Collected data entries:
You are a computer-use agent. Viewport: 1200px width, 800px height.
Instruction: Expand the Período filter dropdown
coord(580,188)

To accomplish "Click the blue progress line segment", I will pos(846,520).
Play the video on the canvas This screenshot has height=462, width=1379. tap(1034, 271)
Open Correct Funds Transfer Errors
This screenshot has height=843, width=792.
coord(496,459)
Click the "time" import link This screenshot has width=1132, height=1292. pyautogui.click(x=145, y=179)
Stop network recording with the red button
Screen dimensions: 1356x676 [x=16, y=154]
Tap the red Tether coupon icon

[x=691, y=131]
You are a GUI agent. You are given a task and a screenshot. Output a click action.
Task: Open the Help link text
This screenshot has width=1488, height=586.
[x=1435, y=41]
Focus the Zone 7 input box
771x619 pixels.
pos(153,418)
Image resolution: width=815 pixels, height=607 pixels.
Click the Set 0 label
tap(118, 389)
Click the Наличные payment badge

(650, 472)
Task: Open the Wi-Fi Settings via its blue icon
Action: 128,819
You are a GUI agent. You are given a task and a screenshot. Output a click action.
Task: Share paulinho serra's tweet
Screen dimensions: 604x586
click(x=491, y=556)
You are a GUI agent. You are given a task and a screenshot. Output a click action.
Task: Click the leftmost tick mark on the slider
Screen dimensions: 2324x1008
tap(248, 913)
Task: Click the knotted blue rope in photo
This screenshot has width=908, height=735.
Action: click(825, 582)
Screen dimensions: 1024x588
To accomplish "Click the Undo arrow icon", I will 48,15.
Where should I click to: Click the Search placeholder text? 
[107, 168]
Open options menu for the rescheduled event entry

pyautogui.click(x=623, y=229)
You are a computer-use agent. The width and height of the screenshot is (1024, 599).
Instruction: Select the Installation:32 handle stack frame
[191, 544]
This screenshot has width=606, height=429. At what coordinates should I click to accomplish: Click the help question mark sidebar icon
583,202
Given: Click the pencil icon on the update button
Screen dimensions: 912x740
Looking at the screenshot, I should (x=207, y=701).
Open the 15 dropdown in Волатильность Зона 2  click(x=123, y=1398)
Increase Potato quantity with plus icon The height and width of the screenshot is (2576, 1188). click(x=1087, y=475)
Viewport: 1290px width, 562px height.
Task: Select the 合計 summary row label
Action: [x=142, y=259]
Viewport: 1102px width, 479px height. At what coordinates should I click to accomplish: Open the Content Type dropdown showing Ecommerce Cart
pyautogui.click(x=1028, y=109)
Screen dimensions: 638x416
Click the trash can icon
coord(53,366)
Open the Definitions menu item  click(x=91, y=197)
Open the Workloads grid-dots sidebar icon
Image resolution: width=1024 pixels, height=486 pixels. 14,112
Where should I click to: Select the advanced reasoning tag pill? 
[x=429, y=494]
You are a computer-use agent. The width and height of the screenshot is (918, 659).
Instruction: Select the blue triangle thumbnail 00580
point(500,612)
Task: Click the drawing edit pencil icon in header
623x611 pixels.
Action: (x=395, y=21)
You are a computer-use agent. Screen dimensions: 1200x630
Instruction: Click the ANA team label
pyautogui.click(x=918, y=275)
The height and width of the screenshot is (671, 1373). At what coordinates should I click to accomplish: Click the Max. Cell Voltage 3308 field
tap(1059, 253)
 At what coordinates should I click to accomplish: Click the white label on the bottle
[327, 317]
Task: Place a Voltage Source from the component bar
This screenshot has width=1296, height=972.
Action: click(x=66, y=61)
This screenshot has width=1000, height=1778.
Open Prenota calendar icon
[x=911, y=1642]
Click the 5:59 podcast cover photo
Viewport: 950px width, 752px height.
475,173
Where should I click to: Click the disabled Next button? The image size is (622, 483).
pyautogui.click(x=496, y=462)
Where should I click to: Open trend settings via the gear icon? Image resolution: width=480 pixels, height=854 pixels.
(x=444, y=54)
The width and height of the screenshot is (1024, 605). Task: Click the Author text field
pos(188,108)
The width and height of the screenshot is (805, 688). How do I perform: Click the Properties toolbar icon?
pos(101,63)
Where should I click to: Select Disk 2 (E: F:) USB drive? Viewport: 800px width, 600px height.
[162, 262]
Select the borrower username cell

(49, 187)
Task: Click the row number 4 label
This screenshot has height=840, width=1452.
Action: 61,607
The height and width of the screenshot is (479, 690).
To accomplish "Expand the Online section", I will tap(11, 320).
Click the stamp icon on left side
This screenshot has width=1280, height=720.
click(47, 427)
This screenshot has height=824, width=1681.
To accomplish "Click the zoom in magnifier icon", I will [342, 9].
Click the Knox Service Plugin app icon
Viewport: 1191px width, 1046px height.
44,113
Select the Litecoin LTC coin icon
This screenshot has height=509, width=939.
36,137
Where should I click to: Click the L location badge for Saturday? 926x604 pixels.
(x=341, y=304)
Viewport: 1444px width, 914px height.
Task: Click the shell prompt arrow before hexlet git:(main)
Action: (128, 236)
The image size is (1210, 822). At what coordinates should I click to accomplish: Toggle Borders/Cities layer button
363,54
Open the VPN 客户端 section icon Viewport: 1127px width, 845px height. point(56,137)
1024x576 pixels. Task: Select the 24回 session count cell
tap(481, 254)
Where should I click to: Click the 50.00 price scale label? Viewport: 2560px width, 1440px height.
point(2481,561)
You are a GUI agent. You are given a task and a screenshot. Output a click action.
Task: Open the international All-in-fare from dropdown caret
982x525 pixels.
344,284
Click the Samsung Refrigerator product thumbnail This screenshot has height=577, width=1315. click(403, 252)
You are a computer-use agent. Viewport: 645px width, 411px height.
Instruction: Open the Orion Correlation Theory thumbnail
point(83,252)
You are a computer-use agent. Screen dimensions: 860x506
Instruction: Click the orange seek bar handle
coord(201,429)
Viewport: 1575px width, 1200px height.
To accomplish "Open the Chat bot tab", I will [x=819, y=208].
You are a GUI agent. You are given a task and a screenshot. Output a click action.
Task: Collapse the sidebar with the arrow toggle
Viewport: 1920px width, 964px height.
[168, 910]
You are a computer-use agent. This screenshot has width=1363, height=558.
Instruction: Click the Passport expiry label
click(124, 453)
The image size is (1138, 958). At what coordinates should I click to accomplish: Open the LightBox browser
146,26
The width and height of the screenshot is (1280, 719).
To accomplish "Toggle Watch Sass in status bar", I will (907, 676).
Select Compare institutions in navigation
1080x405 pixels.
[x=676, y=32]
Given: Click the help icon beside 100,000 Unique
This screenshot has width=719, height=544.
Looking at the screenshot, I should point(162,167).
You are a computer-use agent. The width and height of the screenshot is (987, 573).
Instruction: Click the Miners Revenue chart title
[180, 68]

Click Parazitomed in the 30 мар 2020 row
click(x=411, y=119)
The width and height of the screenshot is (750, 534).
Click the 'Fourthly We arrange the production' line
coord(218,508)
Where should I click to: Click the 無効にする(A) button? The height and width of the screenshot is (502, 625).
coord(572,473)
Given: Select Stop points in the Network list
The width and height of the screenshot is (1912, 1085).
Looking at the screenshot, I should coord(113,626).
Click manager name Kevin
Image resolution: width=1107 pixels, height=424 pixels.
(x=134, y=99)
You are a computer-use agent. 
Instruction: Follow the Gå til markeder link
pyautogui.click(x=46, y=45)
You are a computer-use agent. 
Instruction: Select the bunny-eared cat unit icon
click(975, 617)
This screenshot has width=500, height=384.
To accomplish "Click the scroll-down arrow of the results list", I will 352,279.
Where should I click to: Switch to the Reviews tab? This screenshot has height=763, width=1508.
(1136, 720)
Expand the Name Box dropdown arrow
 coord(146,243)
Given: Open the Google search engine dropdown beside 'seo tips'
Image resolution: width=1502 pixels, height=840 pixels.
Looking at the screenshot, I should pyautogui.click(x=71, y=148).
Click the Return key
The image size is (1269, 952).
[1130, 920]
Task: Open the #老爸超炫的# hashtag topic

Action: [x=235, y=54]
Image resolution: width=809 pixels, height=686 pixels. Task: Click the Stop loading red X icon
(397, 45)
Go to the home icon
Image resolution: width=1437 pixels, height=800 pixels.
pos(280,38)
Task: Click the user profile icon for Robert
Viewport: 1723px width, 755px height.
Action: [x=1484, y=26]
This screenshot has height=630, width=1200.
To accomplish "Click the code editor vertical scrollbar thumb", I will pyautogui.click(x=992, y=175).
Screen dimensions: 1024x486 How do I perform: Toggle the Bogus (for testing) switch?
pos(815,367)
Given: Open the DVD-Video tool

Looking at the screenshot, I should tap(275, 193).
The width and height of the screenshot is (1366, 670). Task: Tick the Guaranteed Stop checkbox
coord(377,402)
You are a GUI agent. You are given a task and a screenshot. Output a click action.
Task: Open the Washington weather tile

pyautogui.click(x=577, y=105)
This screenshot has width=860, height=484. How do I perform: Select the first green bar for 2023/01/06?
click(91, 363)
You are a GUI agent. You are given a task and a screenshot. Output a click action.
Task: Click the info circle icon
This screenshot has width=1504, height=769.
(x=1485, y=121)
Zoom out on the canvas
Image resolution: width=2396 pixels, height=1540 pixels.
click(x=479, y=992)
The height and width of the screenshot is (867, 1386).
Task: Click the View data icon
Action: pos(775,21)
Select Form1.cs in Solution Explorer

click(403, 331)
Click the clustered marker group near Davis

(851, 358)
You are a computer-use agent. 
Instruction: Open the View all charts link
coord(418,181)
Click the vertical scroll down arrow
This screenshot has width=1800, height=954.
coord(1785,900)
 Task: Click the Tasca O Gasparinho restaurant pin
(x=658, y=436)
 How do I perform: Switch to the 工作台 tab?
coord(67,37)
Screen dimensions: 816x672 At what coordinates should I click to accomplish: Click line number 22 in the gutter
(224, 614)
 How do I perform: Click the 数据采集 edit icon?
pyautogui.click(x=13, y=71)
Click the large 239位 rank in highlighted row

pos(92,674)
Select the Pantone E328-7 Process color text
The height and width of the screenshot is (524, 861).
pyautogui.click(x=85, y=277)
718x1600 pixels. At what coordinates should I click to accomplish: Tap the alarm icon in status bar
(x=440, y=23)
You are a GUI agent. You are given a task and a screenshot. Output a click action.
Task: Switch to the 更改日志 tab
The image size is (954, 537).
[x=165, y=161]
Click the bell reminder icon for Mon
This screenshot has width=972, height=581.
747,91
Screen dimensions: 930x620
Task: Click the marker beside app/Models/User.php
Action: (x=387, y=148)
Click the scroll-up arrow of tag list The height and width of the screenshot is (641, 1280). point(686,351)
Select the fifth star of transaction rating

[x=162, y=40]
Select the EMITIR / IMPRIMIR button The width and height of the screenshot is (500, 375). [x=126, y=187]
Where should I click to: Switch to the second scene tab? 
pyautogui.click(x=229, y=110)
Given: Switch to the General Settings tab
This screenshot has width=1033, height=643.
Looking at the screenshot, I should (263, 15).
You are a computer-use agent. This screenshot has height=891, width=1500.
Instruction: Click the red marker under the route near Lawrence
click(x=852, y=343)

PROBLEM DESCRIPTION: As the answer, set down only the lines from the data above between the one holding "Instruction: Select the bunny-eared" and the one holding "Go to the home icon", inclusive, exactly as they read.

PROBLEM SOLUTION:
Instruction: Select the bunny-eared cat unit icon
click(975, 617)
This screenshot has width=500, height=384.
To accomplish "Click the scroll-down arrow of the results list", I will 352,279.
Where should I click to: Switch to the Reviews tab? This screenshot has height=763, width=1508.
(1136, 720)
Expand the Name Box dropdown arrow
 coord(146,243)
Given: Open the Google search engine dropdown beside 'seo tips'
Image resolution: width=1502 pixels, height=840 pixels.
Looking at the screenshot, I should pyautogui.click(x=71, y=148).
Click the Return key
The image size is (1269, 952).
[1130, 920]
Task: Open the #老爸超炫的# hashtag topic

Action: [x=235, y=54]
Image resolution: width=809 pixels, height=686 pixels. Task: Click the Stop loading red X icon
(397, 45)
Go to the home icon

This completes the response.